Task objective — Only text lines belong in the answer: the lines from the first one in the records through the line with "This screenshot has width=640, height=462.", copied exactly.
BEGIN Data to use
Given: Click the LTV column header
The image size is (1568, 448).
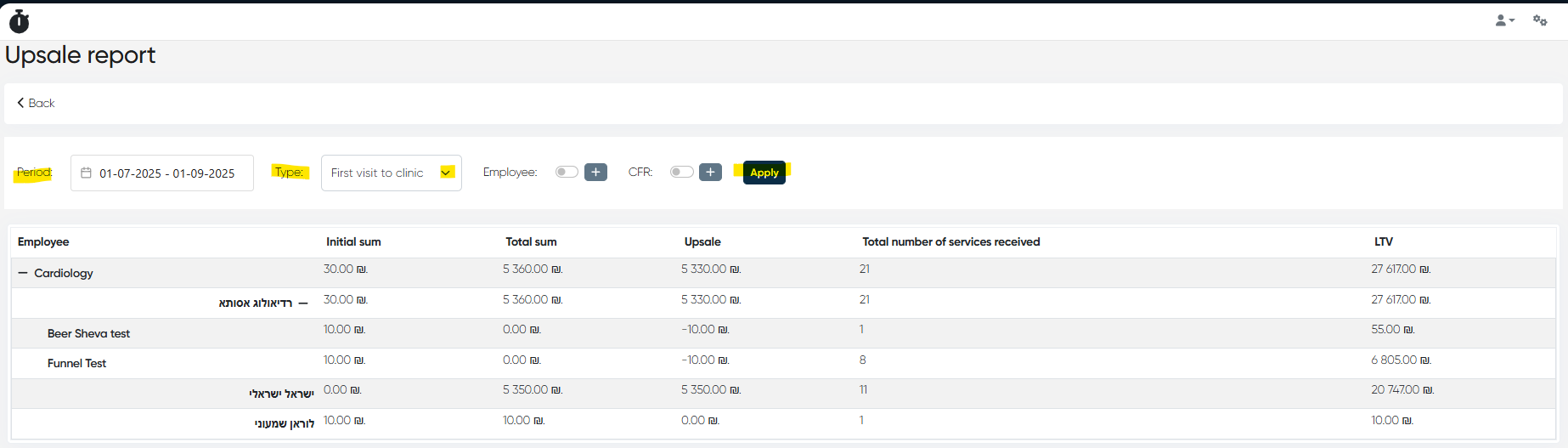Looking at the screenshot, I should pyautogui.click(x=1384, y=241).
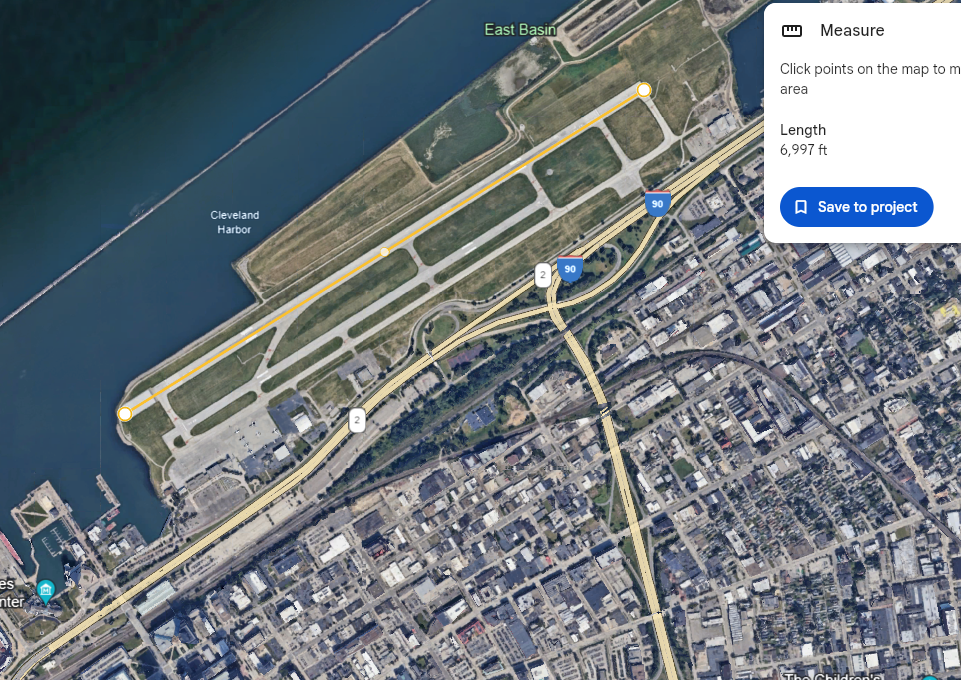This screenshot has height=680, width=961.
Task: Click the Length label in Measure panel
Action: tap(803, 130)
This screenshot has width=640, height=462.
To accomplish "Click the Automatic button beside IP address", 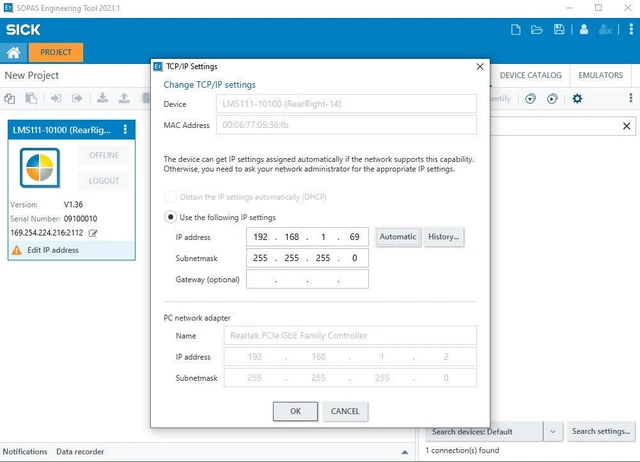I will (x=397, y=237).
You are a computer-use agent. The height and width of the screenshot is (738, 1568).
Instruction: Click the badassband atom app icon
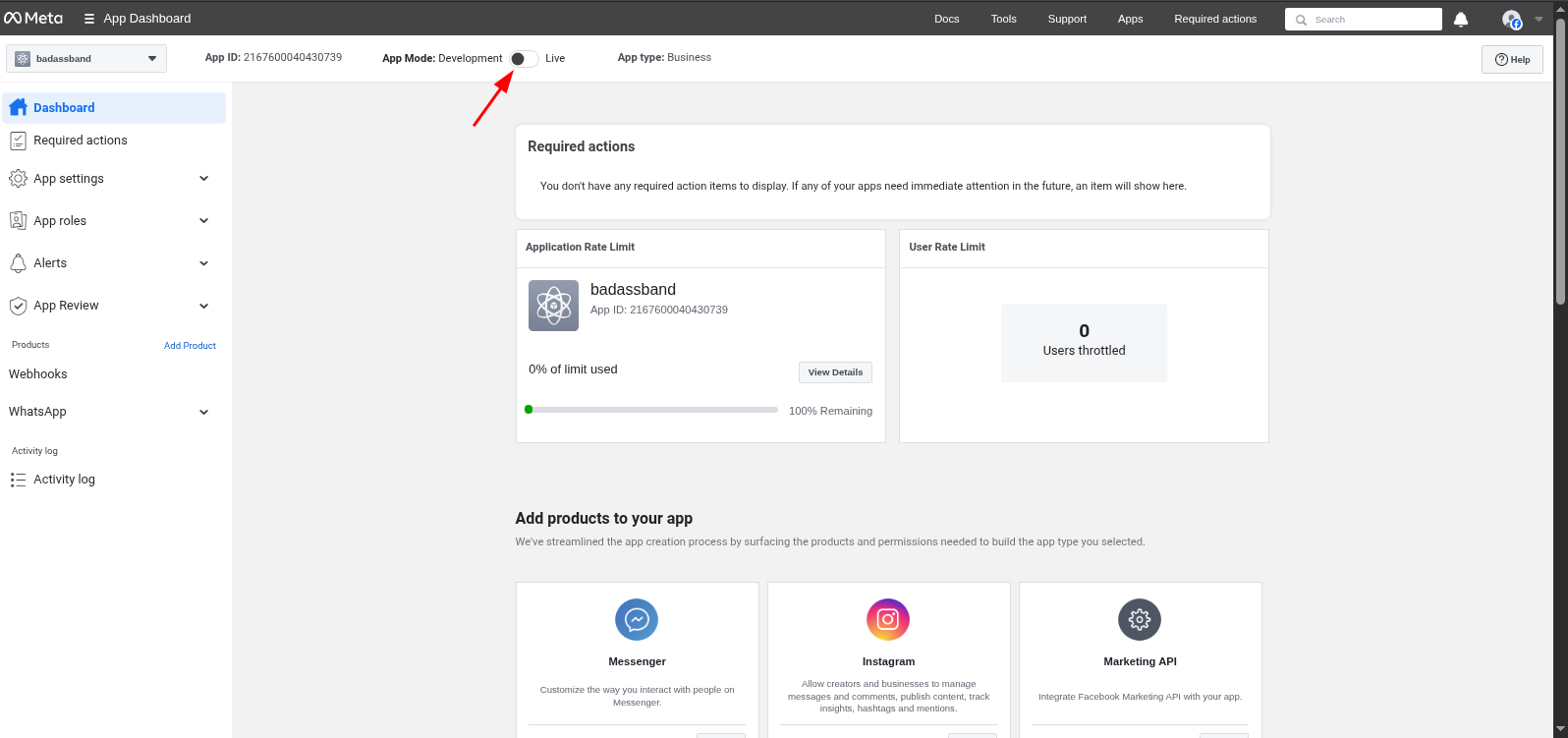pyautogui.click(x=553, y=306)
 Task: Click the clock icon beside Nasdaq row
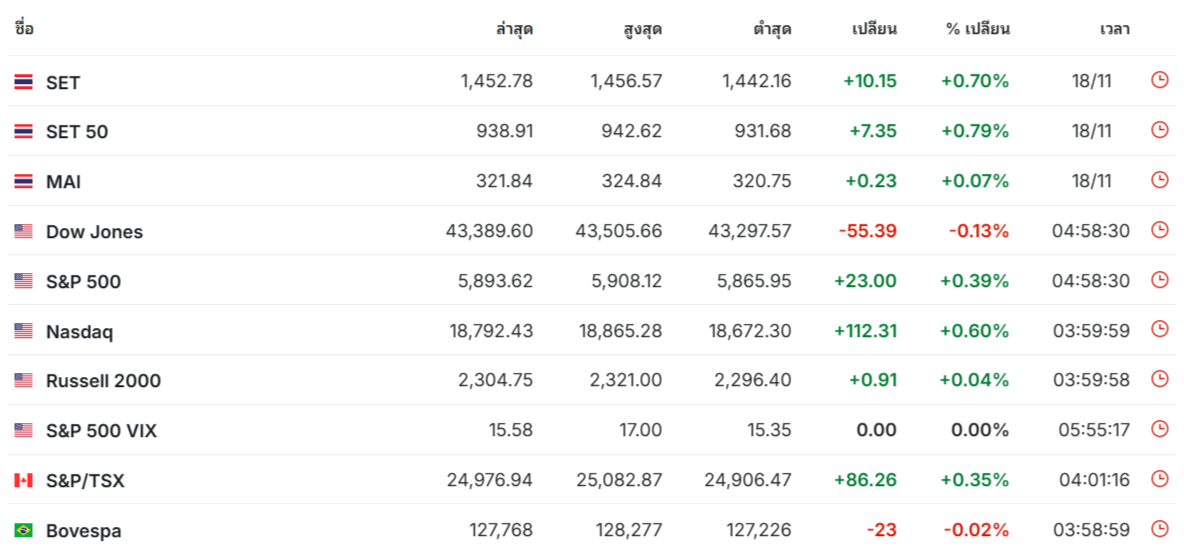pyautogui.click(x=1159, y=329)
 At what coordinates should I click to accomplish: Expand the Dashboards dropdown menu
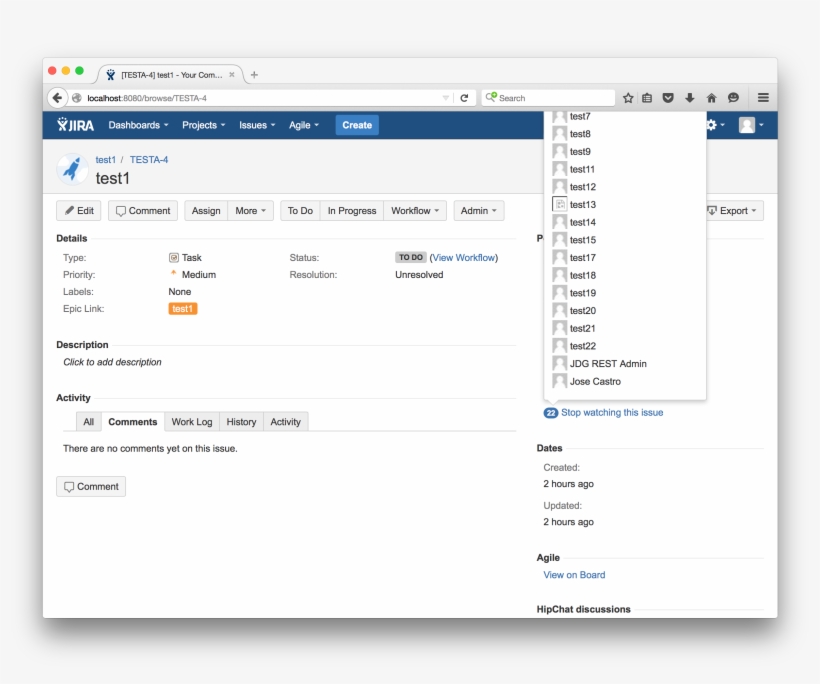[x=138, y=125]
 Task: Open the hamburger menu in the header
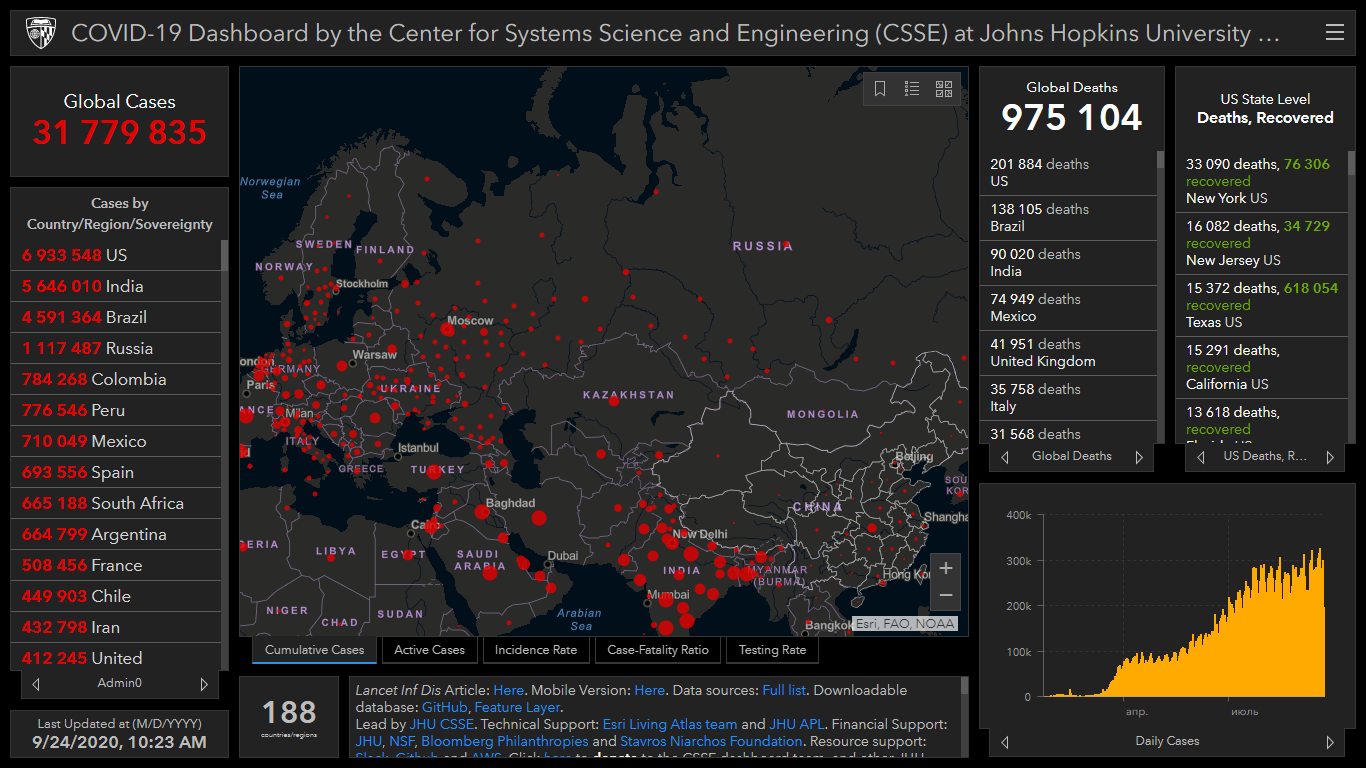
END Data to use
Solution —
Given: Click the LTV column header
The image size is (1568, 448).
Looking at the screenshot, I should pyautogui.click(x=1384, y=241).
This screenshot has height=680, width=961.
Task: Click the Length label in Measure panel
Action: tap(803, 130)
This screenshot has width=640, height=462.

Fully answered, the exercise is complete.